* **Information**

BEGIN

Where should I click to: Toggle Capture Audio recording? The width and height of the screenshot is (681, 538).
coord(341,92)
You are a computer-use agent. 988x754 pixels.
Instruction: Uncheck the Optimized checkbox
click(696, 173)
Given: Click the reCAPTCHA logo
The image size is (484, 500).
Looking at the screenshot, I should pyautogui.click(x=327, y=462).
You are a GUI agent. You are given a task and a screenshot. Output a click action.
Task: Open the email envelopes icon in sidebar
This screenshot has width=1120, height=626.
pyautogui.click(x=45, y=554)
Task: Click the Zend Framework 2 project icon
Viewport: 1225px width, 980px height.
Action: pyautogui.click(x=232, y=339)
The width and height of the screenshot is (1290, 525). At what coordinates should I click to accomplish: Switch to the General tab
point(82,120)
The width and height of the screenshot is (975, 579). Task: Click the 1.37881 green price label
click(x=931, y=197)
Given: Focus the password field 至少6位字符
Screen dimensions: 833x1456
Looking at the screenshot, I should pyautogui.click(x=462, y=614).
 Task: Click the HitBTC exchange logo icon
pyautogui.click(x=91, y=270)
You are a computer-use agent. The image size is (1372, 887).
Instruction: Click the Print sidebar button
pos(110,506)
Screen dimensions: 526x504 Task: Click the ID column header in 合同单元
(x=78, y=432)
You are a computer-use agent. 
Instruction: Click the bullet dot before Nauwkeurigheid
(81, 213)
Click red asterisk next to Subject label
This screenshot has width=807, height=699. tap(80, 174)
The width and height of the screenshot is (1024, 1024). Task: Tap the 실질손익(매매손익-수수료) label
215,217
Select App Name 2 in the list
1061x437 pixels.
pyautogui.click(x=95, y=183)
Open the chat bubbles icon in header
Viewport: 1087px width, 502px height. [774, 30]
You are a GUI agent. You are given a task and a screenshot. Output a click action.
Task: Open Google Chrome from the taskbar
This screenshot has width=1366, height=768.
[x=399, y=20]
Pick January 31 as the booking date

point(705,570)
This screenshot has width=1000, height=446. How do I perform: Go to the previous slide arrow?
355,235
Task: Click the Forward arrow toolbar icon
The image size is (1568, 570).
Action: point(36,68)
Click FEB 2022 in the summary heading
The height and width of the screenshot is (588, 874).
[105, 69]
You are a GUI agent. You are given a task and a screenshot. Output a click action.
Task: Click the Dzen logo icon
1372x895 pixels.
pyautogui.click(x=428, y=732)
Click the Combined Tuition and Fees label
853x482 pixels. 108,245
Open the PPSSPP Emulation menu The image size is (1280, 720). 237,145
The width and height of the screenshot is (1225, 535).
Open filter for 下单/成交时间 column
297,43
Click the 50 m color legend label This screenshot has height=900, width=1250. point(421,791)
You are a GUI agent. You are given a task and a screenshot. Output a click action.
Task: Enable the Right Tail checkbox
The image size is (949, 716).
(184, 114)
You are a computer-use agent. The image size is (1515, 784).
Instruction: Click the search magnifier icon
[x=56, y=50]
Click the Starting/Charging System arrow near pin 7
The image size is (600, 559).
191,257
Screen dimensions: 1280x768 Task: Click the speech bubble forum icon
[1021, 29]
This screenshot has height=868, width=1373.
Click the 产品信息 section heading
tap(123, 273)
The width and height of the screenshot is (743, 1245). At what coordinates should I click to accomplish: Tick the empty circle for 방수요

END

The records above should be printed in full, exactly as they appear.

* **Written solution**
Where should I click to: Toggle Capture Audio recording? The width and height of the screenshot is (681, 538).
coord(341,92)
You are a computer-use agent. 988x754 pixels.
Instruction: Uncheck the Optimized checkbox
click(696, 173)
Given: Click the reCAPTCHA logo
The image size is (484, 500).
Looking at the screenshot, I should pyautogui.click(x=327, y=462).
You are a GUI agent. You are given a task and a screenshot. Output a click action.
Task: Open the email envelopes icon in sidebar
This screenshot has width=1120, height=626.
pyautogui.click(x=45, y=554)
Task: Click the Zend Framework 2 project icon
Viewport: 1225px width, 980px height.
Action: pyautogui.click(x=232, y=339)
The width and height of the screenshot is (1290, 525). At what coordinates should I click to accomplish: Switch to the General tab
point(82,120)
The width and height of the screenshot is (975, 579). Task: Click the 1.37881 green price label
click(x=931, y=197)
Given: Focus the password field 至少6位字符
Screen dimensions: 833x1456
Looking at the screenshot, I should pyautogui.click(x=462, y=614).
 Task: Click the HitBTC exchange logo icon
pyautogui.click(x=91, y=270)
You are a computer-use agent. The image size is (1372, 887).
Instruction: Click the Print sidebar button
pos(110,506)
Screen dimensions: 526x504 Task: Click the ID column header in 合同单元
(x=78, y=432)
You are a computer-use agent. 
Instruction: Click the bullet dot before Nauwkeurigheid
(81, 213)
Click red asterisk next to Subject label
This screenshot has width=807, height=699. tap(80, 174)
The width and height of the screenshot is (1024, 1024). Task: Tap the 실질손익(매매손익-수수료) label
215,217
Select App Name 2 in the list
1061x437 pixels.
pyautogui.click(x=95, y=183)
Open the chat bubbles icon in header
Viewport: 1087px width, 502px height. [774, 30]
You are a GUI agent. You are given a task and a screenshot. Output a click action.
Task: Open Google Chrome from the taskbar
This screenshot has width=1366, height=768.
[x=399, y=20]
Pick January 31 as the booking date

point(705,570)
This screenshot has width=1000, height=446. How do I perform: Go to the previous slide arrow?
355,235
Task: Click the Forward arrow toolbar icon
The image size is (1568, 570).
Action: point(36,68)
Click FEB 2022 in the summary heading
The height and width of the screenshot is (588, 874).
[105, 69]
You are a GUI agent. You are given a task and a screenshot. Output a click action.
Task: Click the Dzen logo icon
1372x895 pixels.
pyautogui.click(x=428, y=732)
Click the Combined Tuition and Fees label
853x482 pixels. 108,245
Open the PPSSPP Emulation menu The image size is (1280, 720). 237,145
The width and height of the screenshot is (1225, 535).
Open filter for 下单/成交时间 column
297,43
Click the 50 m color legend label This screenshot has height=900, width=1250. point(421,791)
You are a GUI agent. You are given a task and a screenshot. Output a click action.
Task: Enable the Right Tail checkbox
The image size is (949, 716).
(184, 114)
You are a computer-use agent. The image size is (1515, 784).
Instruction: Click the search magnifier icon
[x=56, y=50]
Click the Starting/Charging System arrow near pin 7
The image size is (600, 559).
191,257
Screen dimensions: 1280x768 Task: Click the speech bubble forum icon
[1021, 29]
This screenshot has height=868, width=1373.
Click the 产品信息 section heading
tap(123, 273)
The width and height of the screenshot is (743, 1245). At what coordinates should I click to accomplish: Tick the empty circle for 방수요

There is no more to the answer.